Uma viagem à Mesopotâmia*

Hoje vamos fazer uma viagem, mas não é uma viagem qualquer. É uma viagem aos sentidos, das palavras , da magia dos cheiros que estão por trás de cada ingrediente esconde uma recordação da nossa infância. O objectivo desta viagem é revelar a história de um banquete mesopotâmico descrevendo todos os passos desde o momento da confecção na cozinha onde existe uma enorme azáfama nos preparativos deste afamado banquete. Para este povo comer e beber é um acto político, místico e sagrado. Um banquete era uma demonstração de hospitalidade, exigia-se uma organização antecipada uma rígida etiqueta que devia ser respeitada. Recebia-se o convidado com palavras amistosas actos de afecto, abraços e beijos, oferecendo-se água para lavar as mãos, óleos perfumados e roupas limpas. Quando estavam acomodados em cadeiras em redor de pequenas mesas, iniciava-se o banquete. Os empregados traziam bandejas com iguarias finamente regadas com muita cerveja e muito vinho. Antes da sobremesa fazia-se um brinde antes de se iniciar um espectáculo que anunciava saltibancos, bailarinas e músicos.

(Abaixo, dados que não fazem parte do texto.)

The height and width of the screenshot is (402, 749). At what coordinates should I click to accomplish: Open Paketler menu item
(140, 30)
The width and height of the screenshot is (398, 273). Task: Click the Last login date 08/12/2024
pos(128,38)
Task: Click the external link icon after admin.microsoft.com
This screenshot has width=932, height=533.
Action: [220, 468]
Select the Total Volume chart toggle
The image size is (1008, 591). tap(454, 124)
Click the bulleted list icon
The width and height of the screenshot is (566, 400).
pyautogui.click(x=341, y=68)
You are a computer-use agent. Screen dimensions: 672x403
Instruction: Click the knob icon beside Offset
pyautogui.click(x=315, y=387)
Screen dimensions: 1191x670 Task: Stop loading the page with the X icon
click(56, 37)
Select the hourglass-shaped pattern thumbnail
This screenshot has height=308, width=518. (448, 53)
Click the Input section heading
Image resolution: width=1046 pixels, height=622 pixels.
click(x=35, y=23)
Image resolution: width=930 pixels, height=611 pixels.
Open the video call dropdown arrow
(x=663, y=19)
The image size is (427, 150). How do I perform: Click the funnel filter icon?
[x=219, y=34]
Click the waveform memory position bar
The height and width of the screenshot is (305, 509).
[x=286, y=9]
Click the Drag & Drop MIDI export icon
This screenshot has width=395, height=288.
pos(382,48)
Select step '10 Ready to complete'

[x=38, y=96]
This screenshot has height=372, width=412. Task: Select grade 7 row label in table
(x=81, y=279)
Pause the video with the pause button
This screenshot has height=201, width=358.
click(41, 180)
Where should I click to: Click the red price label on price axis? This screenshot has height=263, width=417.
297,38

A civilização assíria exercia para Emília um enorme fascínio e profissionais como cozinheiros, padeiros, cervejeiros, não eram personagens comuns. Ao contrário da maioria das pessoas que encontra em romances de cavalaria, a nossa amiga, a bonequinha de pano inventada por Monteiro Lobato quis conhecer a história da cozinha da Mesopotâmia. Para Emília descobrir a língua e a escrita feita por este povo era uma forma de criar a sua imaginação diante de formas onde as palavras deviam ser proferidas quando fossem necessárias, é que ali as terrenos eram diferentes de outras terras. Para poder encontrar nesse reino encantado da arqueologia, das tábuas cuneiformes onde estavam incluídas os tesouros das receitas que um velho senhor lhe havia deixado.
- O que está a fazer? –perguntou o velho investigador quando a viu guardar uma pequena tábua de argila.
- Vim aqui porque queria pedir-lhe um favor, o meu marido o rabicó, um porco que tem uma fome deste mundo e do outro decidiu viajar no tempo quis ir a um desses banquetes e desapareceu, tenho a sensação de que ele foi comido numa dessas recepções e eu queria saber o que se passou nesse jantar , pensei que estivesse o relato nesta tábua.
- Estamos perante uma assirióloga de trapo? –perguntou o investigador em tom irónico.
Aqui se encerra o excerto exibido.